◆ TASK TO COMPLETE:
Can you turn the stretch of items that opens with the line containing "Task: Open the language globe icon" and closes with the line containing "Action: coord(211,57)", both lines included, into a JSON list of strings with one string per line and blank lines left out?

Word and element location data:

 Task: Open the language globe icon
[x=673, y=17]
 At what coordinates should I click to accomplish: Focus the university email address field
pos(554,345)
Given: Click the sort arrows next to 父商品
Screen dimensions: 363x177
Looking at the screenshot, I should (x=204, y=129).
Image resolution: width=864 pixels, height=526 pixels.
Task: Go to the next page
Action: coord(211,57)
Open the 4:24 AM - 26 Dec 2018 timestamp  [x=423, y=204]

...

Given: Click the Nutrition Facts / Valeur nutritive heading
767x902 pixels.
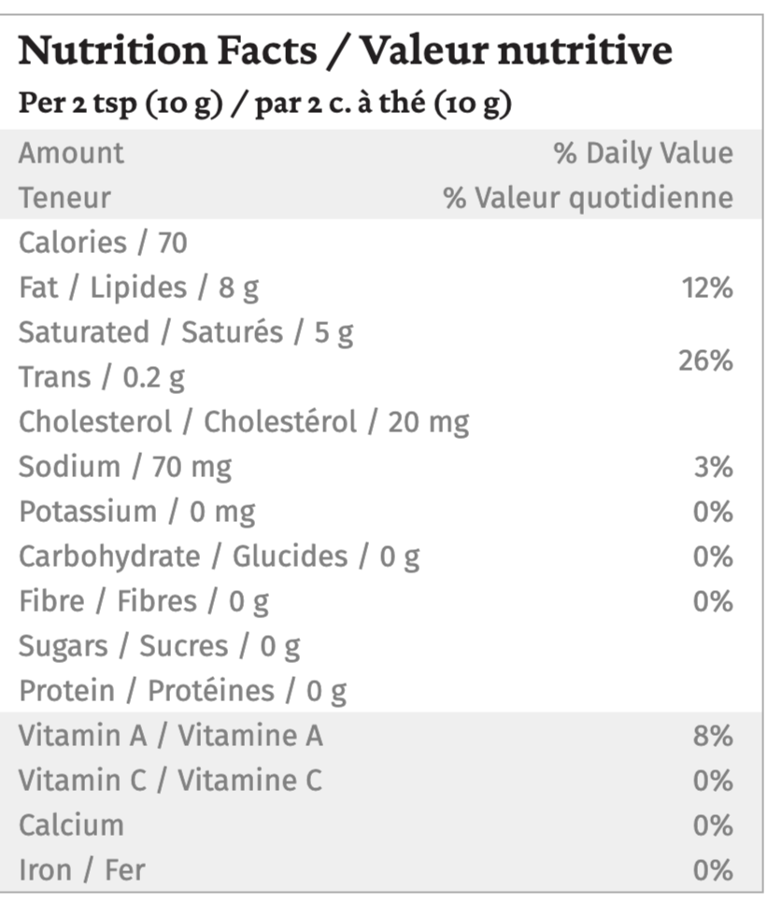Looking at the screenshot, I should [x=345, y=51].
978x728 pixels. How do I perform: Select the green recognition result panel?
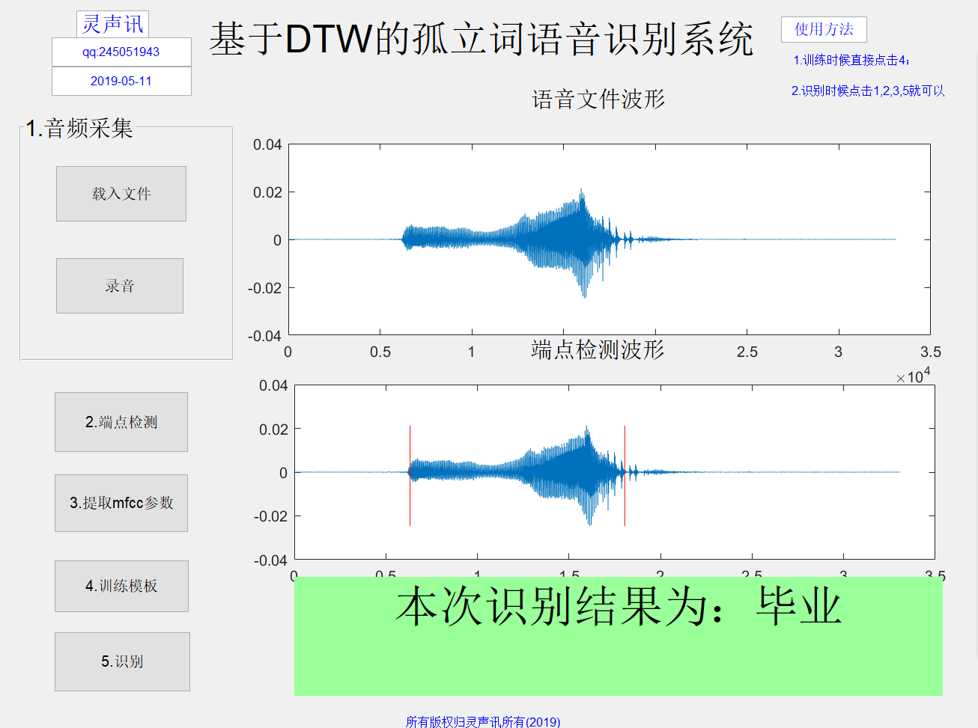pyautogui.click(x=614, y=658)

◆ CORRECT OUTPUT:
[
  " Task: Open the language globe icon",
  "[x=673, y=17]",
  " At what coordinates should I click to accomplish: Focus the university email address field",
  "pos(554,345)",
  "Given: Click the sort arrows next to 父商品",
  "Screen dimensions: 363x177",
  "Looking at the screenshot, I should (x=204, y=129).",
  "Image resolution: width=864 pixels, height=526 pixels.",
  "Task: Go to the next page",
  "Action: coord(211,57)"
]